● **PROBLEM TO WORK ON**
For each record that follows, restate the text exactly and drop the pictures.

--- START ---

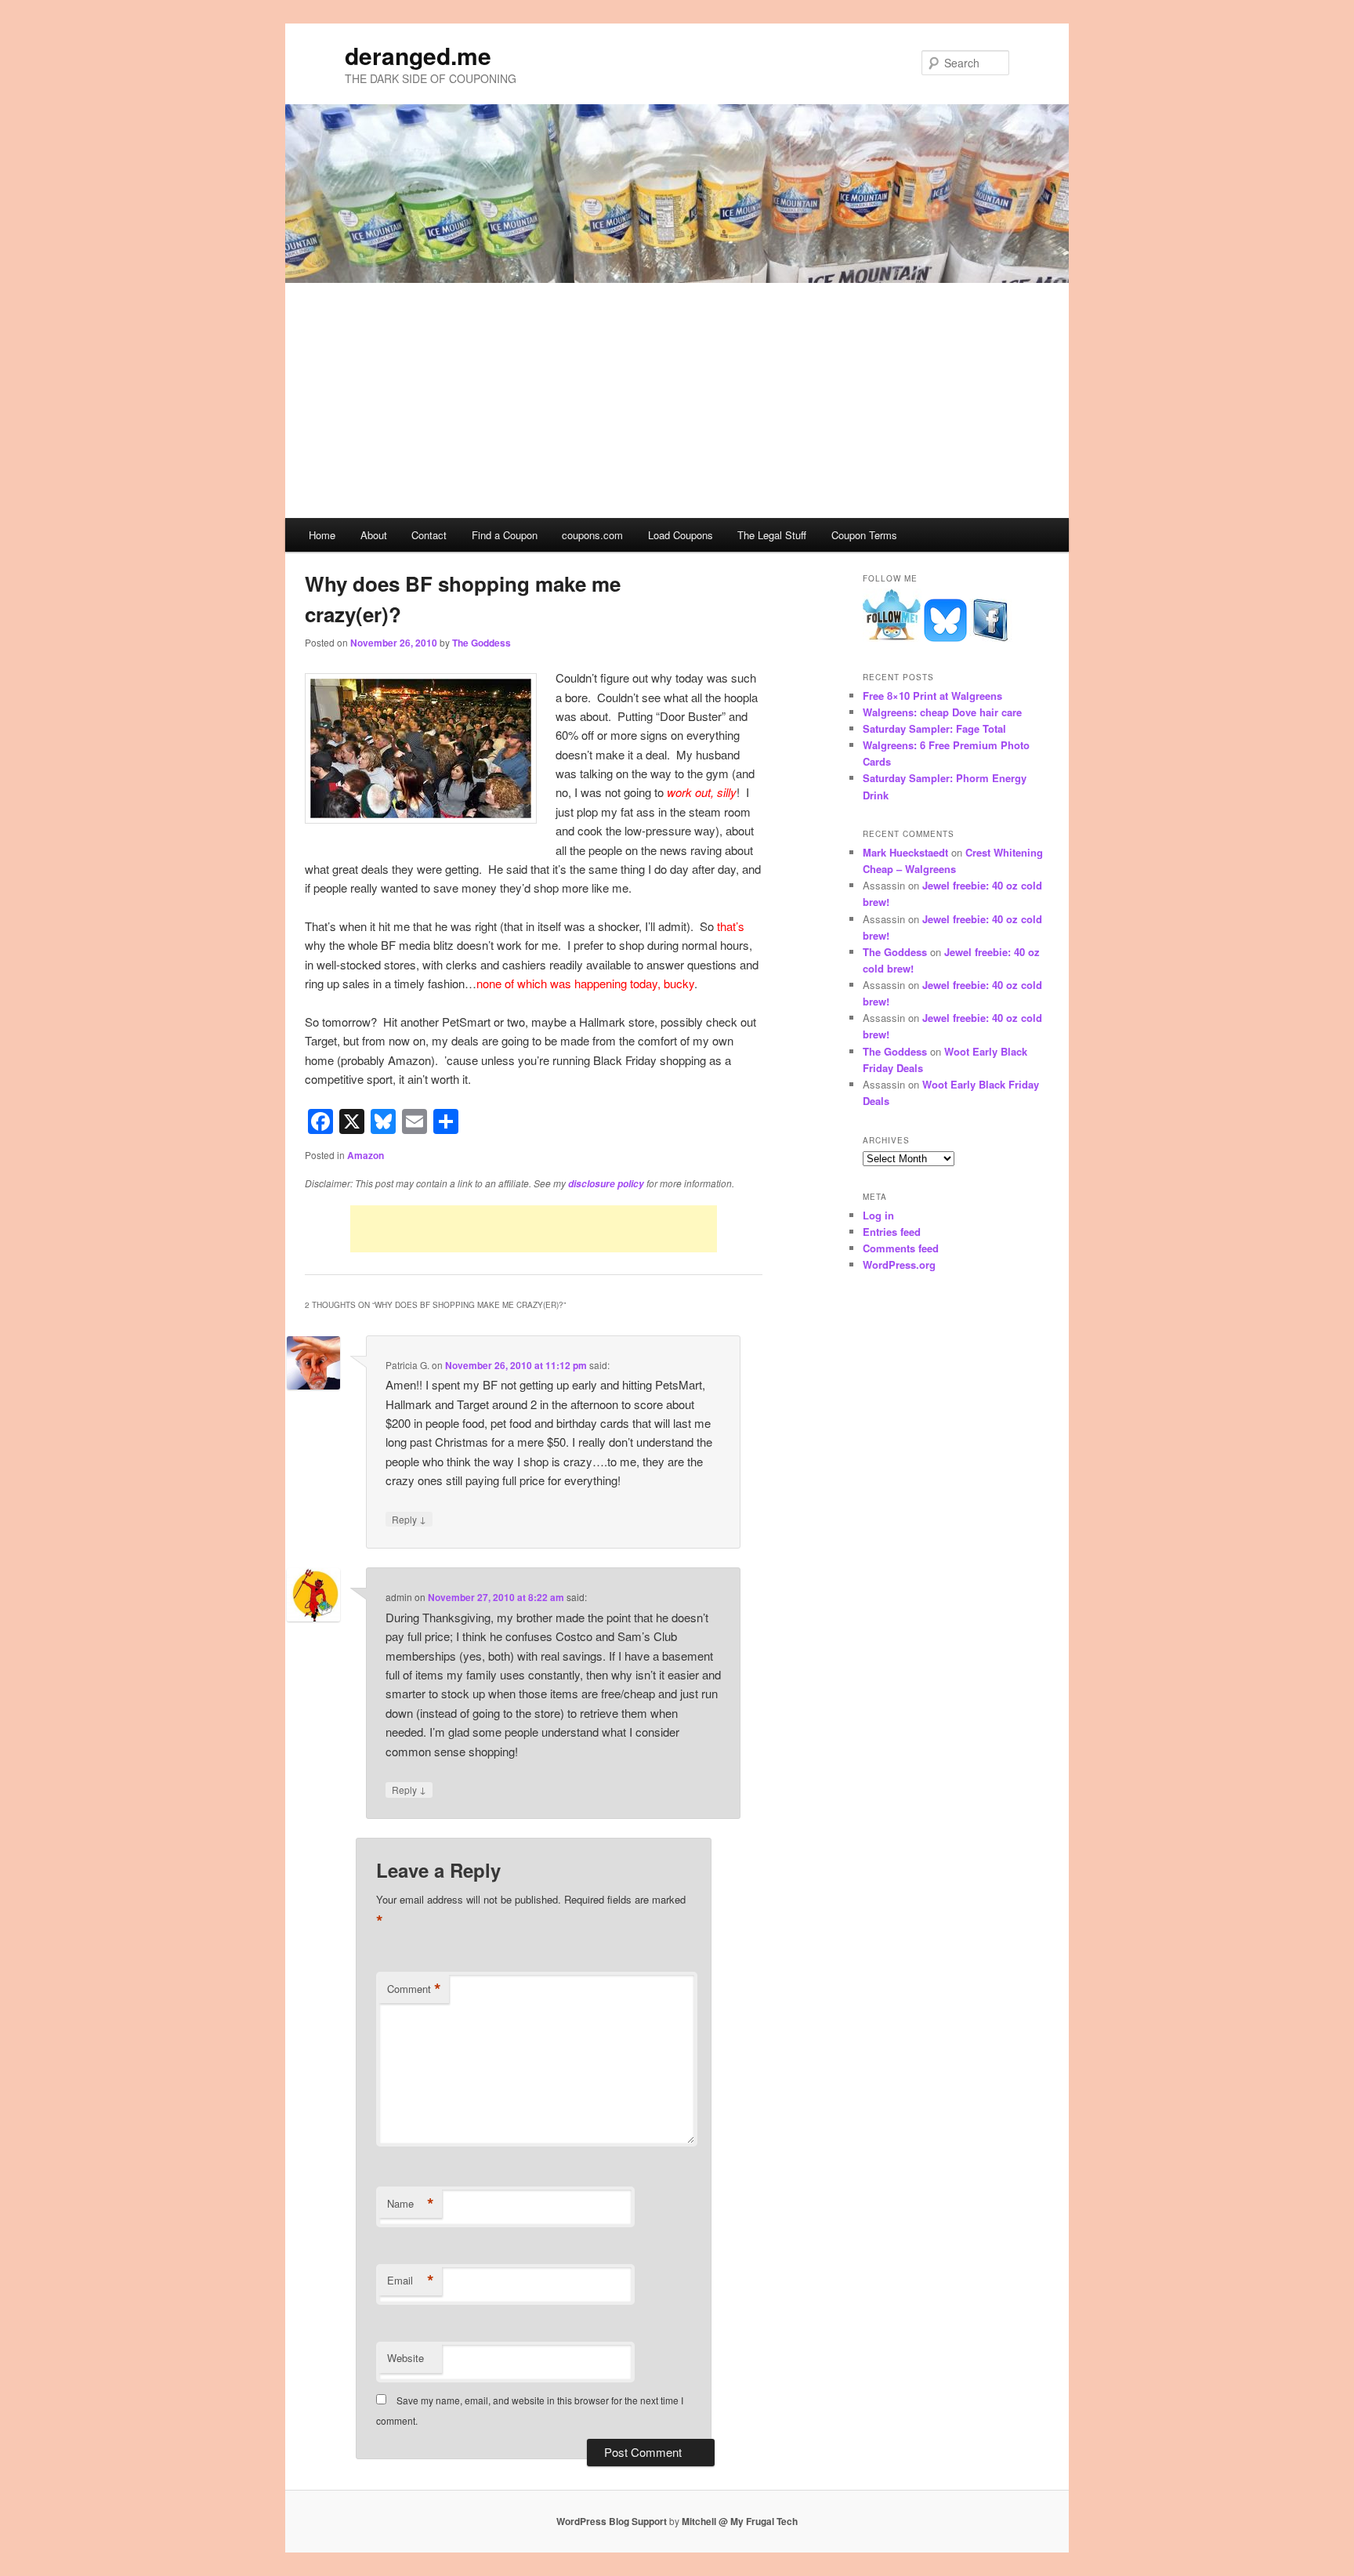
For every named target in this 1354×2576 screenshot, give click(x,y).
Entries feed (892, 1231)
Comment (414, 1989)
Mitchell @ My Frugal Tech (740, 2521)
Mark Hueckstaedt (905, 852)
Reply (409, 1519)
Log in (878, 1215)
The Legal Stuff (771, 534)
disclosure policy (606, 1183)
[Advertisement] (677, 400)
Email (410, 2280)
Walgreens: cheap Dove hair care (942, 712)
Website (405, 2357)
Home (322, 534)
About (373, 534)
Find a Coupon (505, 534)
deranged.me (418, 55)
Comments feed (901, 1248)
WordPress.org (899, 1264)
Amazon (365, 1155)
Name (410, 2203)
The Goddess (481, 643)
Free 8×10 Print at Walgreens (932, 695)
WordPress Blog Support (611, 2521)
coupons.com (592, 534)
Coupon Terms (864, 534)
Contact (429, 534)
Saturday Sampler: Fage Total (934, 728)
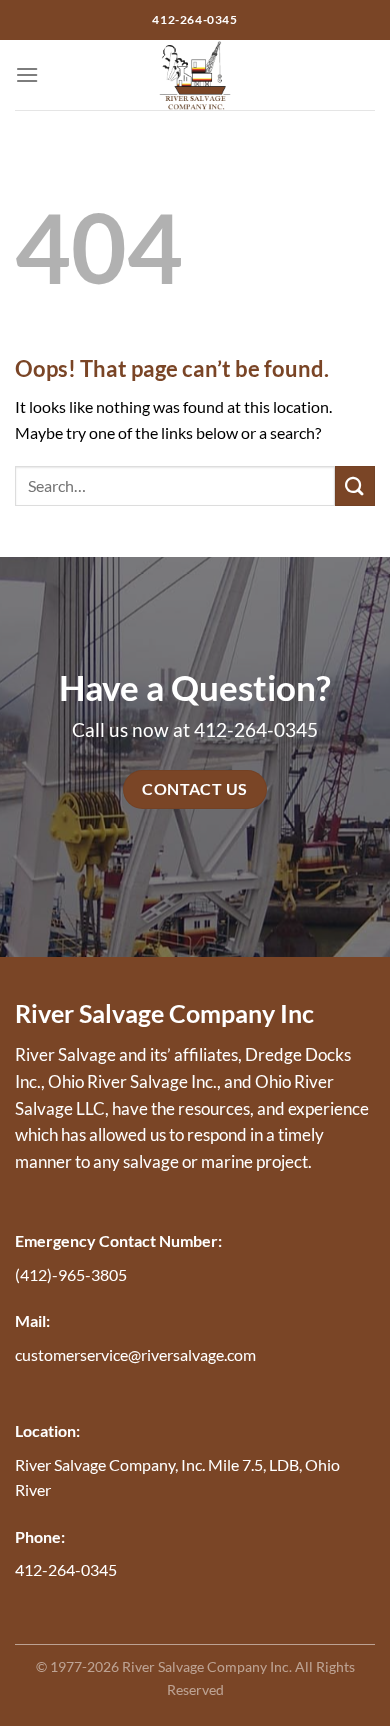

--- END ---

● **RESPONSE TO THE TASK**
For every named target in this 1354×2576 screenshot, give click(x,y).
Entries feed (892, 1231)
Comment (414, 1989)
Mitchell @ My Frugal Tech (740, 2521)
Mark Hueckstaedt (905, 852)
Reply (409, 1519)
Log in (878, 1215)
The Legal Stuff (771, 534)
disclosure policy (606, 1183)
[Advertisement] (677, 400)
Email (410, 2280)
Walgreens: cheap Dove hair care (942, 712)
Website (405, 2357)
Home (322, 534)
About (373, 534)
Find a Coupon (505, 534)
deranged.me (418, 55)
Comments feed (901, 1248)
WordPress.org (899, 1264)
Amazon (365, 1155)
Name (410, 2203)
The Goddess (481, 643)
Free 8×10 Print at Walgreens (932, 695)
WordPress Blog Support (611, 2521)
coupons.com (592, 534)
Coupon Terms (864, 534)
Contact (429, 534)
Saturday Sampler: Fage Total (934, 728)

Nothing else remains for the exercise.